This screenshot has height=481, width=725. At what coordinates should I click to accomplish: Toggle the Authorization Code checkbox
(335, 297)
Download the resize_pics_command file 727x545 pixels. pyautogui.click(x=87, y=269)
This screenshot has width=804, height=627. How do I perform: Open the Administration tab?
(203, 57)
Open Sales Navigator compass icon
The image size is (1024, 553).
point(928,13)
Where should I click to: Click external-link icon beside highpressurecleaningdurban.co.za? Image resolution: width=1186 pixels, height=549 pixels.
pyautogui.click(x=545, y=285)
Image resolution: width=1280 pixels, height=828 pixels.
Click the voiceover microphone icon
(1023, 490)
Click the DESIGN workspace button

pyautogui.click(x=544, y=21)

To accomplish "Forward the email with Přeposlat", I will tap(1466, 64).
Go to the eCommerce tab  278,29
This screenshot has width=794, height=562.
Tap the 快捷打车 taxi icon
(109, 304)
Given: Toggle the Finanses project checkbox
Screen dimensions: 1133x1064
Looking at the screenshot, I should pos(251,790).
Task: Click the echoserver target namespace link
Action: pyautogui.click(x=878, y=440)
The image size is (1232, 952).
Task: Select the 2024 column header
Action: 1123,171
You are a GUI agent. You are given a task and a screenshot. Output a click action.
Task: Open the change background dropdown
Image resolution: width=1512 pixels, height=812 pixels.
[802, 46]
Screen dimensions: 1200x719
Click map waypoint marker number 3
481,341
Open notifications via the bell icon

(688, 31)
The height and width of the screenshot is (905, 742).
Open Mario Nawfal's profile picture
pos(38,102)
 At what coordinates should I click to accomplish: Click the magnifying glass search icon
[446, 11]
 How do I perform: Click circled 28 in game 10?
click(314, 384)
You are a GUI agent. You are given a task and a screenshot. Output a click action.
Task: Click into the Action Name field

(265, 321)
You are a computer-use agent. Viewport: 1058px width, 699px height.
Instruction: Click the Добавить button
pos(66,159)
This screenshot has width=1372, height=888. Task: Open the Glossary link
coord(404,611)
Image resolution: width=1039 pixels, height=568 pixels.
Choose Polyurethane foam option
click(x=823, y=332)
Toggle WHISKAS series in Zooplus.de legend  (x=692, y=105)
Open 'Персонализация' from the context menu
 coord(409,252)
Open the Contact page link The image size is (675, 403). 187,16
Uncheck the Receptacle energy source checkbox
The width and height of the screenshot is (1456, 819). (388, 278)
● ● ● ● ● ● ●
#### TASK DETAILS:
Reproduce each of the rows above line for line, with no changes.

#### THE COMPLETED TASK:
This screenshot has height=481, width=725. At what coordinates should I click to accomplish: Toggle the Authorization Code checkbox
(335, 297)
Download the resize_pics_command file 727x545 pixels. pyautogui.click(x=87, y=269)
This screenshot has width=804, height=627. How do I perform: Open the Administration tab?
(203, 57)
Open Sales Navigator compass icon
The image size is (1024, 553).
point(928,13)
Where should I click to: Click external-link icon beside highpressurecleaningdurban.co.za? Image resolution: width=1186 pixels, height=549 pixels.
pyautogui.click(x=545, y=285)
Image resolution: width=1280 pixels, height=828 pixels.
Click the voiceover microphone icon
(1023, 490)
Click the DESIGN workspace button

pyautogui.click(x=544, y=21)

To accomplish "Forward the email with Přeposlat", I will tap(1466, 64).
Go to the eCommerce tab  278,29
This screenshot has width=794, height=562.
Tap the 快捷打车 taxi icon
(109, 304)
Given: Toggle the Finanses project checkbox
Screen dimensions: 1133x1064
Looking at the screenshot, I should pos(251,790).
Task: Click the echoserver target namespace link
Action: pyautogui.click(x=878, y=440)
The image size is (1232, 952).
Task: Select the 2024 column header
Action: 1123,171
You are a GUI agent. You are given a task and a screenshot. Output a click action.
Task: Open the change background dropdown
Image resolution: width=1512 pixels, height=812 pixels.
[802, 46]
Screen dimensions: 1200x719
Click map waypoint marker number 3
481,341
Open notifications via the bell icon

(688, 31)
The height and width of the screenshot is (905, 742).
Open Mario Nawfal's profile picture
pos(38,102)
 At what coordinates should I click to accomplish: Click the magnifying glass search icon
[446, 11]
 How do I perform: Click circled 28 in game 10?
click(314, 384)
You are a GUI agent. You are given a task and a screenshot. Output a click action.
Task: Click into the Action Name field

(265, 321)
You are a computer-use agent. Viewport: 1058px width, 699px height.
Instruction: Click the Добавить button
pos(66,159)
This screenshot has width=1372, height=888. Task: Open the Glossary link
coord(404,611)
Image resolution: width=1039 pixels, height=568 pixels.
Choose Polyurethane foam option
click(x=823, y=332)
Toggle WHISKAS series in Zooplus.de legend  (x=692, y=105)
Open 'Персонализация' from the context menu
 coord(409,252)
Open the Contact page link The image size is (675, 403). 187,16
Uncheck the Receptacle energy source checkbox
The width and height of the screenshot is (1456, 819). (388, 278)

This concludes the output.